Après trois jours de débats difficiles sur les circonstances précises dans lesquelles Cannelle a été abattue, le procureur de la République a requis la relaxe pour René Marquèze, estimant qu'il se trouvait bel et bien en situation de "nécessité" au moment où il a abattu la dernière ourse de souche pyrénéenne.
Cette thèse, contestée par les parties civiles, a été constamment réitérée par René Marquèze, 65 ans, qui assure n'avoir tiré qu'en dernier recours, lors d'une partie de chasse au sanglier, après avoir cherché à se protéger lui-même de l'animal qui le chargeait.
M. Marquèze avait été mis en examen le 7 décembre 2004 pour "destruction d'espèce protégée" et comparaissait en correctionnelle au terme d'une procédure marquée notamment par l'annulation, le 6 avril 2007, d'un non-lieu rendu par le juge d'instruction de Pau en janvier 2007.
Le procureur Erick Maurel a estimé que "René Marquèze a bien commis l'infraction qui lui est reprochée" -celle d'avoir tué Cannelle-, mais il a ajouté, en s'appuyant sur les "seuls faits objectifs établis", que le prévenu n'avait pas commis de "faute" dans son activité de chasseur, au moment des faits.
Cette notion de "faute", qualifiée par M. Maurel de "clef de voûte du dossier", est celle sur laquelle se sont fondées les parties civiles pour tenter d'invalider la thèse de la "nécessité" invoquée par le chasseur, ce dernier étant passible de six mois de prison et de 9.000 euros d'amende.

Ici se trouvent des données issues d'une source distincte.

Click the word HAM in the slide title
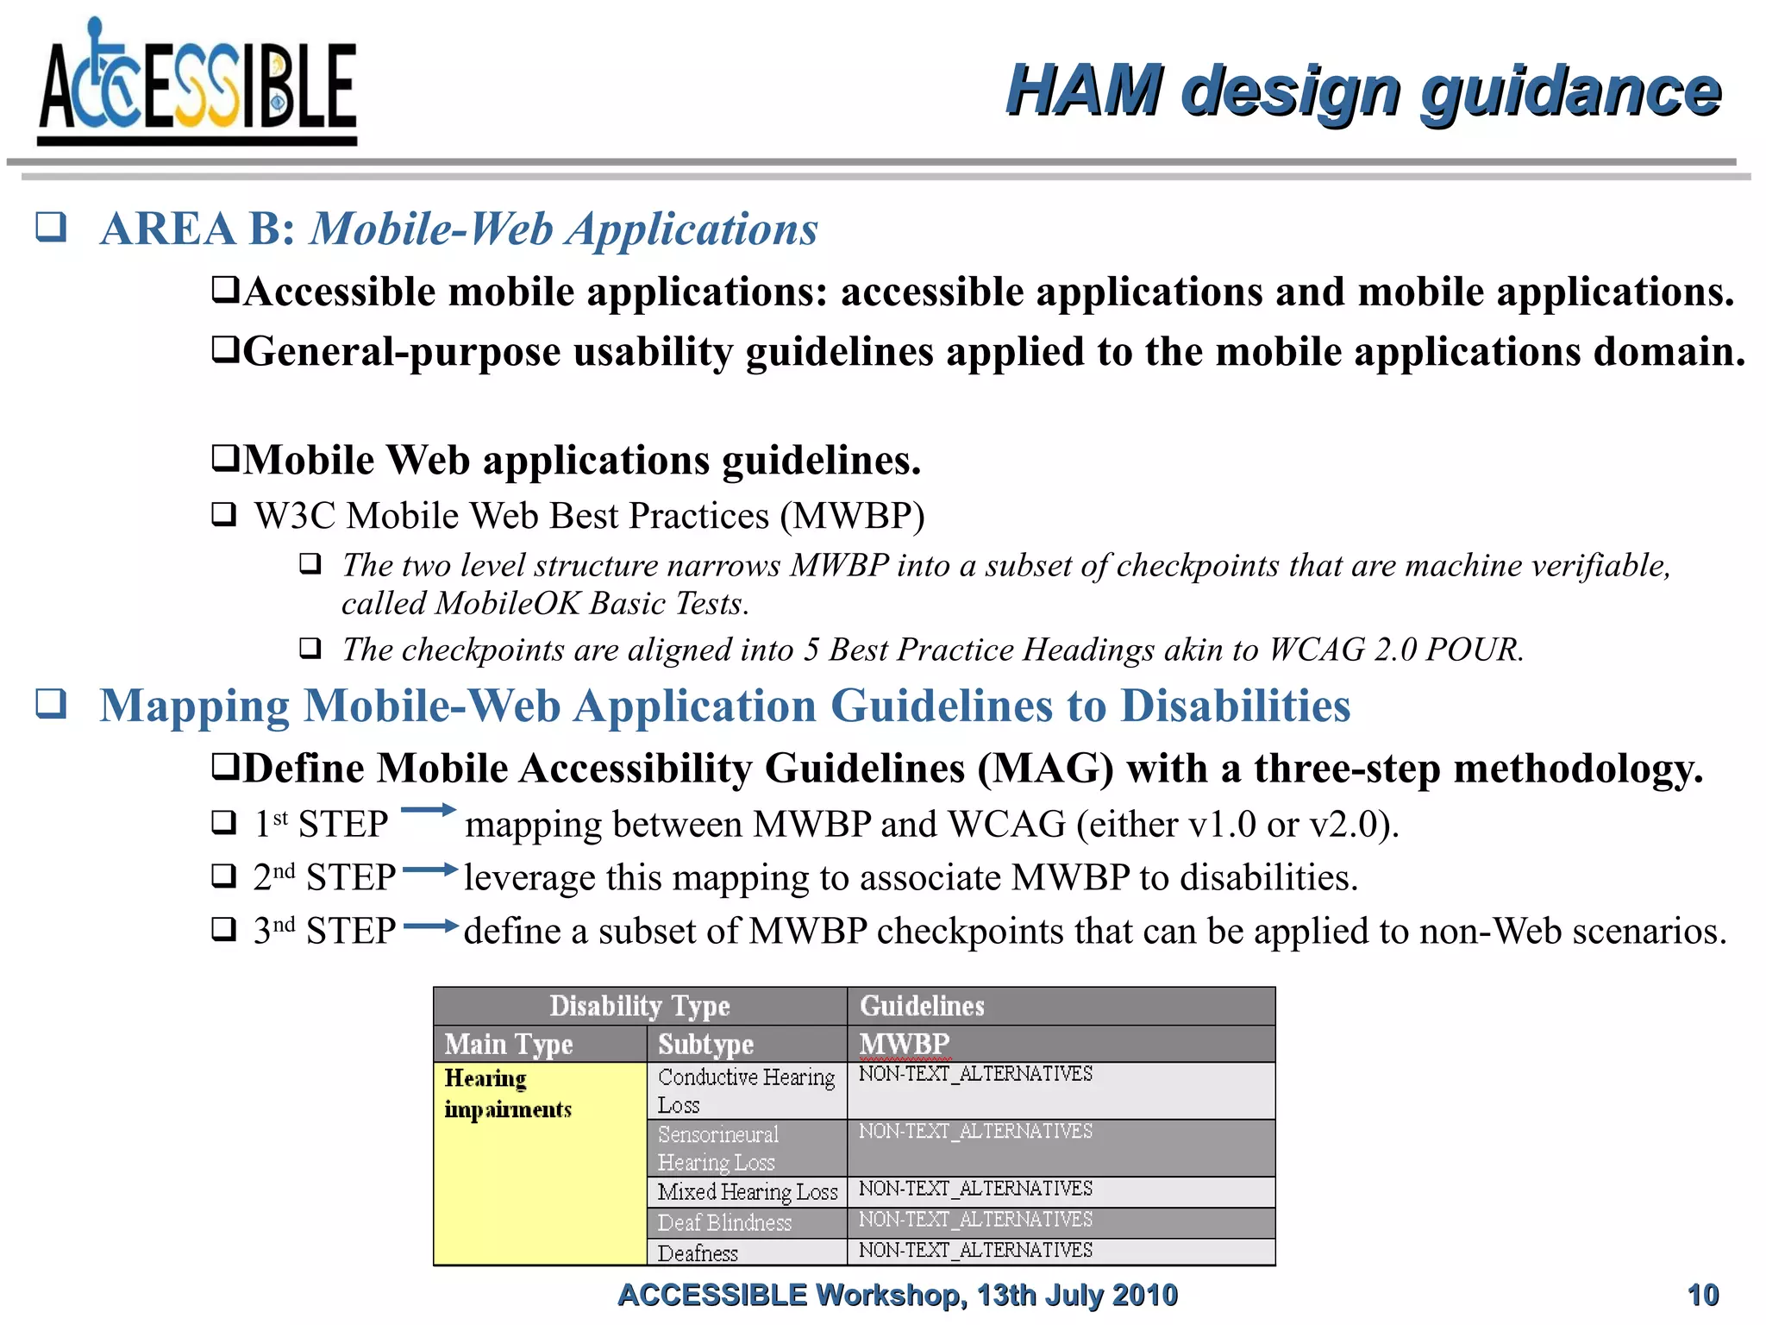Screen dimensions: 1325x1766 tap(1083, 91)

Les avocats des parties civiles ont notamment insisté sur les avertissements qui étaient parvenus aux chasseurs, le jour même de la battue mortelle, quant à la présence de Cannelle et de son ourson dans la zone concernée, proche d'Urdos dans la vallée d'Aspe.
Témoins et experts ont décrit les "traces récentes" de Cannelle qui avaient été découvertes dans la zone tandis que Jean-Jacques Camarra, responsable à l'Office national de la chasse et de la faune sauvage (ONCFS), estimait qu'il aurait fallu dans ces conditions "renoncer à chasser", même sans interdiction formelle.
Le procureur de la République a souligné à l'appui de sa réquisition, à l'instar des avocats de la défense, le fait que la partie de chasse au sanglier incriminée s'était déroulée dans des conditions légales, "en un jour et en un lieu autorisés pour la chasse".
"Aucune recommandation explicite n'a été donnée ce jour-là pour ne pas chasser", a-t-il ajouté, craignant de voir René Marquèze transformé en "bouc émissaire" dans ce dossier où se joue, en présence de nombreuses associations de défense de la nature, "un véritable enjeu de société".
Un avocat des parties civiles avait appelé de ses voeux la reconnaissance de la responsabilité pénale du prévenu estimant qu'à défaut, "un permis de tuer l'ours serait délivré aux chasseurs".
La mort de l'animal avait provoqué une vague d'indignation en France, incitant le gouvernement à mettre en place un plan de "renforcement de la population d'ours bruns" dans les Pyrénées.